▶ _Direction A_
Using the text on the 1971 DFB-Pokal final, decide whether each statement agrees with it: (i) the final was held at the Neckarstadion in Stuttgart; (ii) 1. FC Köln won the match; (iii) the 1970–71 competition was the 28th season of the cup. Answer yes or no for each and quote the deciding words of the text.
▶ _Direction B_
From the listing, reproduce verbatim the lines starting at the one containing "Task: Open three-dot more options menu" and ending after the one containing "point(100,768)".

▶ _Text extract_

1971 DFB-Pokal final
- Match programme cover
- Event: 1970–71 DFB-Pokal
| Bayern Munich | 1. FC Köln |
| 2 | 1 |
- After extra time
- Date: 19 June 1971
- Venue: Neckarstadion, Stuttgart
- Referee: Ferdinand Biwersi (Bliesransbach)
- Attendance: 71,000

= 1971 DFB-Pokal final =

The 1971 DFB-Pokal final decided the winner of the 1970–71 DFB-Pokal, the 28th season of Germany's knockout football cup competition. It was played on 19 June 1971 at the Neckarstadion in Stuttgart. Bayern Munich won the match 2–1 after extra time against 1. FC Köln, to claim their 5th cup title.

Target pointing data:
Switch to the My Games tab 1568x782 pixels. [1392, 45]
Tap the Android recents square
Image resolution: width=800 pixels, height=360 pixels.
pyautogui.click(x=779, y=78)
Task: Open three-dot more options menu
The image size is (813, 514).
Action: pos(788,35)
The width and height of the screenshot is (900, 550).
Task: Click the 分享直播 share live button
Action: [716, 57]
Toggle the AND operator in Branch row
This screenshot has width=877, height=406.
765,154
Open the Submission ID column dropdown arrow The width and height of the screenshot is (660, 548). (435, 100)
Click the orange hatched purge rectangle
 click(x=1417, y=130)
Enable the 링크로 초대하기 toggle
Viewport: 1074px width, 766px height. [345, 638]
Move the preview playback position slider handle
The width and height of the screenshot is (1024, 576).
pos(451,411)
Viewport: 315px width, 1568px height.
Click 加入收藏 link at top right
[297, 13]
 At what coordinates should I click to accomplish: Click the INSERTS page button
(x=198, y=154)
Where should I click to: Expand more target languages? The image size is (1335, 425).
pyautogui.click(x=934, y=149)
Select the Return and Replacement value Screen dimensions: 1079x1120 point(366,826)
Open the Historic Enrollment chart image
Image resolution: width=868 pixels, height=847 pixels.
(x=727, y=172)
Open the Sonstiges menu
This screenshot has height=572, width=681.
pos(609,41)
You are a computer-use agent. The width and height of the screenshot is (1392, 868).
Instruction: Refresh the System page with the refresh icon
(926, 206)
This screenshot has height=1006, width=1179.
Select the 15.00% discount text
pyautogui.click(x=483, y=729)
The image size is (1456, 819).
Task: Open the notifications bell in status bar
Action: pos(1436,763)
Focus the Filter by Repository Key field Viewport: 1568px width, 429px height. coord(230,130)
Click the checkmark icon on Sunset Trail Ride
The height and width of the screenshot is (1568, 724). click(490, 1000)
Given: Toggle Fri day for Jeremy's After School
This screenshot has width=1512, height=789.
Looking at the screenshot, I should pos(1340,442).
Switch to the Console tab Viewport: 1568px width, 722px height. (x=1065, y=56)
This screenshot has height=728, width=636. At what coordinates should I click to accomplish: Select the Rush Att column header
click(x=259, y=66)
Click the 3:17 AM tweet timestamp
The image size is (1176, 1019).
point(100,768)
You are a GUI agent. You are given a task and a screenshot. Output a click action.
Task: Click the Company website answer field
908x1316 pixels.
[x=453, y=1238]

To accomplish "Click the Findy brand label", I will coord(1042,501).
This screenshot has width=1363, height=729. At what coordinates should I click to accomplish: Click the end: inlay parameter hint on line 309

▶ _Final answer A_
(i) Yes: "It was played on 19 June 1971 at the Neckarstadion in Stuttgart."
(ii) No: "Bayern Munich won the match 2–1 after extra time against 1. FC Köln"
(iii) Yes: "the 28th season of Germany's knockout football cup competition"

▶ _Final answer B_
Task: Open three-dot more options menu
The image size is (813, 514).
Action: pos(788,35)
The width and height of the screenshot is (900, 550).
Task: Click the 分享直播 share live button
Action: [716, 57]
Toggle the AND operator in Branch row
This screenshot has width=877, height=406.
765,154
Open the Submission ID column dropdown arrow The width and height of the screenshot is (660, 548). (435, 100)
Click the orange hatched purge rectangle
 click(x=1417, y=130)
Enable the 링크로 초대하기 toggle
Viewport: 1074px width, 766px height. [345, 638]
Move the preview playback position slider handle
The width and height of the screenshot is (1024, 576).
pos(451,411)
Viewport: 315px width, 1568px height.
Click 加入收藏 link at top right
[297, 13]
 At what coordinates should I click to accomplish: Click the INSERTS page button
(x=198, y=154)
Where should I click to: Expand more target languages? The image size is (1335, 425).
pyautogui.click(x=934, y=149)
Select the Return and Replacement value Screen dimensions: 1079x1120 point(366,826)
Open the Historic Enrollment chart image
Image resolution: width=868 pixels, height=847 pixels.
(x=727, y=172)
Open the Sonstiges menu
This screenshot has height=572, width=681.
pos(609,41)
You are a computer-use agent. The width and height of the screenshot is (1392, 868).
Instruction: Refresh the System page with the refresh icon
(926, 206)
This screenshot has height=1006, width=1179.
Select the 15.00% discount text
pyautogui.click(x=483, y=729)
The image size is (1456, 819).
Task: Open the notifications bell in status bar
Action: pos(1436,763)
Focus the Filter by Repository Key field Viewport: 1568px width, 429px height. coord(230,130)
Click the checkmark icon on Sunset Trail Ride
The height and width of the screenshot is (1568, 724). click(490, 1000)
Given: Toggle Fri day for Jeremy's After School
This screenshot has width=1512, height=789.
Looking at the screenshot, I should pos(1340,442).
Switch to the Console tab Viewport: 1568px width, 722px height. (x=1065, y=56)
This screenshot has height=728, width=636. At what coordinates should I click to accomplish: Select the Rush Att column header
click(x=259, y=66)
Click the 3:17 AM tweet timestamp
The image size is (1176, 1019).
point(100,768)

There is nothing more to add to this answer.